Enhancement of GHB by GHB metabolism-related biomarker studies: Biomarkers are an effective tool with predictive, diagnostic and monitoring functions and are essential in diagnostic and research work in clinical, systemic pharmacology and forensic toxicology[80]. Following a study of metabolism-related markers of GHB in vivo, found that the detectable concentrations of GHB-Gluc and GHB-S in urine were not significantly different from their endogenous concentrations, and that both concentrations in urine remained within the endogenous concentration range after GHB exposure[66]. GHB-Pal is GHB-specific, but it is unstable and easily degraded in biological matrices[72]. SA is extremely unstable in biological matrices and cannot be stored stably even at -20°[74]. In urine, the identification window for GHB conjugates with glutamate, glycine, taurine and carnitine was short and declined rapidly after 8 h of GHB exposure, which did not effectively enhance the detection window for GHB[71].

However, in related studies, there are also subjects with high value studies. 2,4-OH-BA, 3,4-OH-BA, and GA are relatively stable in blood and urine sample matrices[71,74] and also have long detection windows in urine and can be distinguished from their endogenous and exogenous sources[14,76]. The cut-off values for 2,4-OH-BA, 3,4-OH-BA, and GA in blood and urine were 2 mg/l, 3 mg/l, 5 mg/l, 25 mg/l, 50 mg/l and 400 mg/l, respectively[14] and the creatinine-normalized 2,4-OH-BA and 3,4-OH-BA could respectively prolong GHB identification window to 11.5-22 h and 8.5-70 h[76] and high GA concentrations in urine can be maintained for 20 h, even after 24 h of dosing, and can still be identified with their autologous physiological concentrations[77]. In addition, phosphatidyl-GHB (16:0/18:1) has a concentration-dependent and time-dependent GHB exposure and it remains at high levels after 72 h of GHB exposure, but it has been studied relatively low. The results of GHB biomarker studies have demonstrated the correct direction of indirect identification of GHB[73], which can effectively solve the problems of short GHB identification window and differentiation between endogenous and exogenous GHB. Due to the limitations of the study, the statistical relationship between GHB metabolism-related biomarkers and GHB exposure has not been fully established, and the quantitative identification of GHB exposure by biomarkers is still not possible, and further research is needed.

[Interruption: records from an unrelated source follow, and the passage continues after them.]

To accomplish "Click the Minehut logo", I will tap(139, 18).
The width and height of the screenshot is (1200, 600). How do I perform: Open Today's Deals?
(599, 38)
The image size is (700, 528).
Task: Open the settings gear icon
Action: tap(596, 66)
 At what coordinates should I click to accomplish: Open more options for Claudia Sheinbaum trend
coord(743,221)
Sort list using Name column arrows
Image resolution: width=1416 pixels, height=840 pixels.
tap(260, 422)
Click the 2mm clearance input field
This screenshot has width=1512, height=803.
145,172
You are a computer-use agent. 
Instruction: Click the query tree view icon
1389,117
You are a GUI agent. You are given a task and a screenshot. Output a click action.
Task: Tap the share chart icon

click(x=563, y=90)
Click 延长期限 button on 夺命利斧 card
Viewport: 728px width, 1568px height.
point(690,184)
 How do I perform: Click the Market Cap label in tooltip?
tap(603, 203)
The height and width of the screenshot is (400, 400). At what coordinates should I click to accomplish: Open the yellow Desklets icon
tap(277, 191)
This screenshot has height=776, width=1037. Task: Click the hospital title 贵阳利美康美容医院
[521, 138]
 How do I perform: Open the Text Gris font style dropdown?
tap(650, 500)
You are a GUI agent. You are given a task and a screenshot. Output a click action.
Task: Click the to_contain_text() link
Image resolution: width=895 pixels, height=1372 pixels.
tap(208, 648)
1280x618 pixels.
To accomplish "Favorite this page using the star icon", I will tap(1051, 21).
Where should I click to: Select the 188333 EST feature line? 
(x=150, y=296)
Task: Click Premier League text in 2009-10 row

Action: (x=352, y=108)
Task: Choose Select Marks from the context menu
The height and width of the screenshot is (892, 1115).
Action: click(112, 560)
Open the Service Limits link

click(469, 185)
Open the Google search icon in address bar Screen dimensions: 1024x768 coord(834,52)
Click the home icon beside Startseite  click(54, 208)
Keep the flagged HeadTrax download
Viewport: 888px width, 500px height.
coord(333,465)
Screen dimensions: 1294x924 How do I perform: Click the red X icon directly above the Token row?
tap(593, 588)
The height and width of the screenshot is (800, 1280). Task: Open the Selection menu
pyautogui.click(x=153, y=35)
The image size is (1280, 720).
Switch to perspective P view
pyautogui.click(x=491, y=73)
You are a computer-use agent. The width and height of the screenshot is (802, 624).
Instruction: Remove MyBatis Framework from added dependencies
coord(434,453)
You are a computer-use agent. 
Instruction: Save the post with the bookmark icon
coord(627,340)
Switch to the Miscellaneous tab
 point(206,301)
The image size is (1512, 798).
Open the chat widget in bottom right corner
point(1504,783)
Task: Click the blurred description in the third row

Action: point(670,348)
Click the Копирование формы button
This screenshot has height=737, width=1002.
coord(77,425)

GHB exists in the body as a physiological compound and is metabolised by a variety of pathways, creating a stable endostasis in the body. The entry of exogenous GHB into the body may alter the equilibrium of this endostasis, which is directly manifested by changes in the concentrations of various physiological compounds in biological samples. Therefore, it is theoretically possible to indirectly identify exogenous GHB by detecting compounds related to GHB metabolism. Currently, research on GHB identification has focused on the discovery of biomarkers that can be substituted for the detection of exogenous GHB[91], such as the search for biomarkers related to GHB metabolism in biological matrices such as blood and urine through targeted and untargeted metabolomics approaches, and the theoretical basis supporting such studies is a comprehensive compendium of GHB biometabolic pathways and their related biomarkers in vivo, therefore, this paper provides a review of the various possible pathways of GHB biometabolism and their biomarkers in vivo, with a view to provide theoretical references for the pharmacokinetics and pharmacology of GHB and indirect identification methods for the direct identification of GHB and the detection of its metabolism-related biomarkers.

Conflict of interests:

The authors declared no conflict of interests.